In this video, I want to cover fault tolerance and high availability features of Hadoop.
Let’s start with Fault Tolerance.
Hadoop Fault Tolerance
Let me ask you a simple question. If some data node fails, what will happen to your file? I
mean, your data file was broken
into blocks, and you stored them on different data nodes. If one of such data node is not
working,
how will you read your file? You can’t read it right because you lost some part of your file
with
that faulty machine.
The Hadoop offers a straightforward solution to this problem. Create a backup copy of each
block
and keep it on some other data node. That’s it. If one copy is not available, you can read it
from
the second copy. In Hadoop's terminology, it is called
Replication Factor. We can set replication factor on file to file basis, and we can
change
it even after creating a file in HDFS. So, if I configure the replication factor of a file as
2,
the HDFS will automatically make two copies of each block for this file. Hadoop will also
ensure
that it keeps these two copies on two different machines. We typically set the replication
factor
to 3. Making three copies is reasonably good. However, if your file is super critical, you can
increase
the replication factor to some higher value.

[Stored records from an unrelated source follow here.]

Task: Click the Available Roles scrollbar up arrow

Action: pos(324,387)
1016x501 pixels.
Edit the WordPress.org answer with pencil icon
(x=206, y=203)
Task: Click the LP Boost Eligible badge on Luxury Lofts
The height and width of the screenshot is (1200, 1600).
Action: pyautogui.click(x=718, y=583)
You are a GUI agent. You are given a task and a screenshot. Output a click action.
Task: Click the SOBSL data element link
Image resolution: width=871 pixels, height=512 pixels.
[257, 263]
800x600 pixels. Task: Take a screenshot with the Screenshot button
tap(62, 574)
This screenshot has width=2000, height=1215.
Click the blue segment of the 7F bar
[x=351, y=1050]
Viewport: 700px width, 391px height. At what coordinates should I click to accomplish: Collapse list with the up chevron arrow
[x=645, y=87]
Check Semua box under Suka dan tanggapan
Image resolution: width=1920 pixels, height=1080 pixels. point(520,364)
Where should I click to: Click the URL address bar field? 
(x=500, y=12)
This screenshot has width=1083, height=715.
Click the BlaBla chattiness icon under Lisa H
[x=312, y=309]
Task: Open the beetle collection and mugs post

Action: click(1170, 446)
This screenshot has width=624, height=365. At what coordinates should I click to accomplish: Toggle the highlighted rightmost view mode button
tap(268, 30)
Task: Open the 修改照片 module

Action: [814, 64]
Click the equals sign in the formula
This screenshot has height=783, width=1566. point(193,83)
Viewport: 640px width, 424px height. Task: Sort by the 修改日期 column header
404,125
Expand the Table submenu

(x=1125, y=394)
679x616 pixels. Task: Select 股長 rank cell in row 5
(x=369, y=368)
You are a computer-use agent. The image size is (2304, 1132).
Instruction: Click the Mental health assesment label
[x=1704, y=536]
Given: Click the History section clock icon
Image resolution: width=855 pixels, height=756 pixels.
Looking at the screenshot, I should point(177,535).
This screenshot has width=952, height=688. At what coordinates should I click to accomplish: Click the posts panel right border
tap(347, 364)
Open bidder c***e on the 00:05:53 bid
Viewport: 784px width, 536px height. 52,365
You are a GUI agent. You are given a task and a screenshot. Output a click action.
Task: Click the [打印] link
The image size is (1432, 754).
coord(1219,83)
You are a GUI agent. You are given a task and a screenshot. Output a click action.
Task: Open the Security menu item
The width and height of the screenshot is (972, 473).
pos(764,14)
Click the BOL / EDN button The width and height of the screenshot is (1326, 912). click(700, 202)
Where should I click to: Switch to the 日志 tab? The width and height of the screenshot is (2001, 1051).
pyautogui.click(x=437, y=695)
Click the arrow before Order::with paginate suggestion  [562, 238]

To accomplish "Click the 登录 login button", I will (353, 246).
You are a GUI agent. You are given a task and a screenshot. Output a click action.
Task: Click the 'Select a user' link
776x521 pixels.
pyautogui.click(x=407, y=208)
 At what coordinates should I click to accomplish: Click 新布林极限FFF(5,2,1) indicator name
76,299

Now, let’s come back to our cluster architecture. Let’s assume that we have three copies of
the
file on three different nodes as shown in the figure.
You may ask a question. What will happen if the entire Rack fails? All three copies are gone.
Isn’t it? Hadoop offers a solution
to this problem as well. You can configure Hadoop to become rack-aware. Once you set rack
awareness,
Hadoop will ensure that at least one copy is placed in a different Rack to protect you from
Rack
failure.
HDFS takes this replication factor seriously. I mean, if you set replication factor as 3
and
HDFS created three copies as shown in the figure.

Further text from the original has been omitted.